Auch beim Thema Verkehr versuchte Eisenmann den Amtsinhaber aus der Reserve zu locken. Sie hielt ihm die Forderung aus dem Grünen-Wahlprogramm vor, dass in Zukunft jeder zweite Weg in Baden-Württemberg mit dem Fahrrad oder zu Fuß zurückgelegt werden sollte. Für sie klinge das, dass "die Oma, die 20 Kilometer läuft." Das sei "Polemik", sagte Kretschmann und wirkte genervt.

Am Ende blieb es ein Duell ohne Sieger. "Frau Eisenmann war am Schluss wahnsinnig gut", sagte der Körpersprachen-Experte nach der Sendung.
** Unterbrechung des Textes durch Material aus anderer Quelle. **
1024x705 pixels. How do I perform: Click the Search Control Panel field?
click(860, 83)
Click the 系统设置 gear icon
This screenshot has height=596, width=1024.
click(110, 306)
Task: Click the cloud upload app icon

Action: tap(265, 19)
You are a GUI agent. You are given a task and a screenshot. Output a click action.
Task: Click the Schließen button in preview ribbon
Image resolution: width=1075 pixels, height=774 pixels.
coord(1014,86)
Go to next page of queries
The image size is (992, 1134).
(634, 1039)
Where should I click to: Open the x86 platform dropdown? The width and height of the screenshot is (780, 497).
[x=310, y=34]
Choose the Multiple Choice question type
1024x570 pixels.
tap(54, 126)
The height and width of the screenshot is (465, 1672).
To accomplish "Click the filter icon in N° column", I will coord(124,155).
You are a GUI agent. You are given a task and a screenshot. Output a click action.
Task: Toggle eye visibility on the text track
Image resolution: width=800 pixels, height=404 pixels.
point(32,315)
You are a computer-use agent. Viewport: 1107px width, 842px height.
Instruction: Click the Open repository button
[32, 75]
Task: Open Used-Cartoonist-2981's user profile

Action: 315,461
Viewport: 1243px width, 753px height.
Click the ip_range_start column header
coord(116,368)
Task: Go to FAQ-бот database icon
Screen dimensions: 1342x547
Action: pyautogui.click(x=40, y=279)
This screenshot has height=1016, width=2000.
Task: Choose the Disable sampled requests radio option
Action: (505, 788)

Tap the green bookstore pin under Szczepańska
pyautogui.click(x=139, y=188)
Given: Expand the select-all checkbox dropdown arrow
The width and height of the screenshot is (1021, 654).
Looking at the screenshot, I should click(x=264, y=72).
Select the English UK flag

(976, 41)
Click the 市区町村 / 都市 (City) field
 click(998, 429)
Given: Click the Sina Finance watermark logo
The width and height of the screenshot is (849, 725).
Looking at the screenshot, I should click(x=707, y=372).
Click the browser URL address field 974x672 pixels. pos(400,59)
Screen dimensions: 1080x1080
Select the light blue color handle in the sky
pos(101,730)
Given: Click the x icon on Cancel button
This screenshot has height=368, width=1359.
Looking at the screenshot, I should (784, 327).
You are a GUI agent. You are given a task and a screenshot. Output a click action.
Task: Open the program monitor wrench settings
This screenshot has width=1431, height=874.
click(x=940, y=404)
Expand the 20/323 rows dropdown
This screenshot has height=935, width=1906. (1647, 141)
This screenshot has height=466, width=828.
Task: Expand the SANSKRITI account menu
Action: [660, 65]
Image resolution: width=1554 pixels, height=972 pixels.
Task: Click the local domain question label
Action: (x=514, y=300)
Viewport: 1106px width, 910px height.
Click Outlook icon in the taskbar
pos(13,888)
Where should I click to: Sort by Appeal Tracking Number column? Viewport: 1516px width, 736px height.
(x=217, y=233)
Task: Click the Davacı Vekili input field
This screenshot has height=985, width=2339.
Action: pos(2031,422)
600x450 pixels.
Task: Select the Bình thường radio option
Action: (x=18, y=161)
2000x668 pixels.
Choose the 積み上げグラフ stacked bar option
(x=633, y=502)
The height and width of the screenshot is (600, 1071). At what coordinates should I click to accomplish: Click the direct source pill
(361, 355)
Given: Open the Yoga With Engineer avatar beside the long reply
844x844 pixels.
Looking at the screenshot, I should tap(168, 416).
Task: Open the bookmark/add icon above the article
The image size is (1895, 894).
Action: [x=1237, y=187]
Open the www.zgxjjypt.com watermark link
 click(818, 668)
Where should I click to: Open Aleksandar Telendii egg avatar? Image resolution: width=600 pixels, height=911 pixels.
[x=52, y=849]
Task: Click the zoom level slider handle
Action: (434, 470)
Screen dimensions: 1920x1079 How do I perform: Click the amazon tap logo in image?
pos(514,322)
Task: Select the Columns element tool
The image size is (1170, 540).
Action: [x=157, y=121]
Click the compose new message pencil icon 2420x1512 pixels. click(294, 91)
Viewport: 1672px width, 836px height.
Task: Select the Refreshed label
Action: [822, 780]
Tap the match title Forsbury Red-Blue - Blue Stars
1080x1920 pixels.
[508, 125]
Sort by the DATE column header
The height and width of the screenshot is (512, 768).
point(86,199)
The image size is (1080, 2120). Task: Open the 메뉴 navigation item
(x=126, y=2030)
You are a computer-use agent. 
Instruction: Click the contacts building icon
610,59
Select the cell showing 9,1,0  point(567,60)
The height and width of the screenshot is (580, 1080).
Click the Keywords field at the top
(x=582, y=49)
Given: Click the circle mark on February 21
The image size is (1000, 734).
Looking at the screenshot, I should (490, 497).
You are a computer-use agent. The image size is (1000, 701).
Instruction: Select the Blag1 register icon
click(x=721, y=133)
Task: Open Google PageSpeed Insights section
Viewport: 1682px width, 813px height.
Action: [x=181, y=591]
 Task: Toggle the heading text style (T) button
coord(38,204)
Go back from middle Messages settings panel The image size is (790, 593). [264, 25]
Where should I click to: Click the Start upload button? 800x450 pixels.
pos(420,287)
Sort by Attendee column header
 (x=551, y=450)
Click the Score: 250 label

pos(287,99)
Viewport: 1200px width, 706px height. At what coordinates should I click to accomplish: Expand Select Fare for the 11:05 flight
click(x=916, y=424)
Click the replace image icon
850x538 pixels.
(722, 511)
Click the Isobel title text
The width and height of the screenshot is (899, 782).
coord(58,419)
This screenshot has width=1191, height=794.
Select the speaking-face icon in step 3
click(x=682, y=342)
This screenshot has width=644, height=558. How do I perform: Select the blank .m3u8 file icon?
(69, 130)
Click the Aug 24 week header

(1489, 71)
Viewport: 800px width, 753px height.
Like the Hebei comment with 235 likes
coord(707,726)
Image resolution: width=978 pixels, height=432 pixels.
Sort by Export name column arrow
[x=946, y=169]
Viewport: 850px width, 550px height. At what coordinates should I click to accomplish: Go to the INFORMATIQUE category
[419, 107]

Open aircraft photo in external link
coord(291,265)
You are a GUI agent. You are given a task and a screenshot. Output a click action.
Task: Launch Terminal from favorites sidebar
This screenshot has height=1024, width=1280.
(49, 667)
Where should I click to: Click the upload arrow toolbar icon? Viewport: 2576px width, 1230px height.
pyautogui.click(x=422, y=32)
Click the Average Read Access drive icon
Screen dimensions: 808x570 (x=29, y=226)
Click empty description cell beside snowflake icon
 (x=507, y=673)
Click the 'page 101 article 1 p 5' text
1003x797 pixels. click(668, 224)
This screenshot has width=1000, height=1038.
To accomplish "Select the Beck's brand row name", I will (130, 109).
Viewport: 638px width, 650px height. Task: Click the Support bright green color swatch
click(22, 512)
Schränkte aber ein, dass sie "zu spät" aufgewacht wäre. Für Kretschmann ein akzeptables Ergebnis, das er jedoch schon nicht mehr hörte. Etwas schlurfend verließ er die Wagenhalle in Richtung Dienstlimousine. Ihre eigene Analyse zum TV-Duell können Kretschmann und Eisenmann bereits am Dienstag erörtern - dann sehen sie sich wieder im Kabinett.